* **Exercise directions**: Could you filter the data below down to the lines that hold the word "computer"?

[Recorded data]
* * * * *

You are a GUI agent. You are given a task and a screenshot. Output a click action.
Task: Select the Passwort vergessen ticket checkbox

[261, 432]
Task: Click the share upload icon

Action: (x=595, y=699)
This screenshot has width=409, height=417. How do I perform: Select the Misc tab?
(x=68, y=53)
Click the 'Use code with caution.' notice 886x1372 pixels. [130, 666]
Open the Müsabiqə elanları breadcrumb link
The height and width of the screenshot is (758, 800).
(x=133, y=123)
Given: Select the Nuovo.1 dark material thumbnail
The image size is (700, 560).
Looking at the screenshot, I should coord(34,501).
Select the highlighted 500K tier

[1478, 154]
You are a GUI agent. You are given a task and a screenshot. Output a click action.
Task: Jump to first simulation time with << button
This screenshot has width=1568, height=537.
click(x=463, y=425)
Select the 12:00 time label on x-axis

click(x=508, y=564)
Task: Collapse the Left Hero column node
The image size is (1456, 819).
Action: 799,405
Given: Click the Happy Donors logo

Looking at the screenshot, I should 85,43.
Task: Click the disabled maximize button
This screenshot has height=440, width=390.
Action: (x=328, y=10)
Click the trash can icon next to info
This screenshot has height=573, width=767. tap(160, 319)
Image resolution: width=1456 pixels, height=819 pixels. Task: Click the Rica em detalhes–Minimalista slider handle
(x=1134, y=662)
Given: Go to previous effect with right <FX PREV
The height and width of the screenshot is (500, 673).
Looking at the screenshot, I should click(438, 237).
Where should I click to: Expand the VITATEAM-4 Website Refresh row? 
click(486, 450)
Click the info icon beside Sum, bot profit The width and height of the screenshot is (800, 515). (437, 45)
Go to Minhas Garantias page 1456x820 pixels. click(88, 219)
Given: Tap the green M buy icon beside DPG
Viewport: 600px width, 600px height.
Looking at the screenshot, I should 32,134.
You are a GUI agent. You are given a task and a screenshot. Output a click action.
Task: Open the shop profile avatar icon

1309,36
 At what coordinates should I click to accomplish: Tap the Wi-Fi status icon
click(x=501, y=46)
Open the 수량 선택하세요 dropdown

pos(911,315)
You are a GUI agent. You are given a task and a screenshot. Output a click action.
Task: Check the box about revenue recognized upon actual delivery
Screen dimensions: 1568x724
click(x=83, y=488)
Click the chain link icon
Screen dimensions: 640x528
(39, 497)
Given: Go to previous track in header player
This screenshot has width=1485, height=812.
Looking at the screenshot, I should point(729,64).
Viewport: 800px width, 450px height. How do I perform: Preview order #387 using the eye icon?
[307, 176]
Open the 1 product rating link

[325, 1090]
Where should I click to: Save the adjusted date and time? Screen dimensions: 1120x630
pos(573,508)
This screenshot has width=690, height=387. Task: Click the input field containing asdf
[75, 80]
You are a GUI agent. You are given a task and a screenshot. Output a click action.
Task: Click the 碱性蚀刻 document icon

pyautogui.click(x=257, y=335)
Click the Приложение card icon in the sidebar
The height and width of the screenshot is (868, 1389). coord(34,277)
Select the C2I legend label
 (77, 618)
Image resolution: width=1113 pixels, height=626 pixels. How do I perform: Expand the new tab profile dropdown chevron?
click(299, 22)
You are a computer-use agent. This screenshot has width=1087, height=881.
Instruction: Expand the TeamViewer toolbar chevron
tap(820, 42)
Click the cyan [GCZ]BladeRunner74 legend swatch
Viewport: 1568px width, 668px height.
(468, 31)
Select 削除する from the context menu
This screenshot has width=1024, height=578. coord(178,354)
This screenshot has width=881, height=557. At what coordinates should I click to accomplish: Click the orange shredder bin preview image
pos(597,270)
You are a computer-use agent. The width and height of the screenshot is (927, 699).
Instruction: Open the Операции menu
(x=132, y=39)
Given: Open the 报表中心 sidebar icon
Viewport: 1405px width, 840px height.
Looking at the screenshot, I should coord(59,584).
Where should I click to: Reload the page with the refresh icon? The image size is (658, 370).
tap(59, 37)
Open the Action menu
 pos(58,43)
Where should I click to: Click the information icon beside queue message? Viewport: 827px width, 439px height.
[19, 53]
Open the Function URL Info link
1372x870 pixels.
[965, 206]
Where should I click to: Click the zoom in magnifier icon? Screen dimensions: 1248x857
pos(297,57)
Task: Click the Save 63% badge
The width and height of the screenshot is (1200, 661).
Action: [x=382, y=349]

* * * * *

* **Result**:
You are a computer-use agent. This screenshot has width=1087, height=881.
You are a computer-use agent. The width and height of the screenshot is (927, 699).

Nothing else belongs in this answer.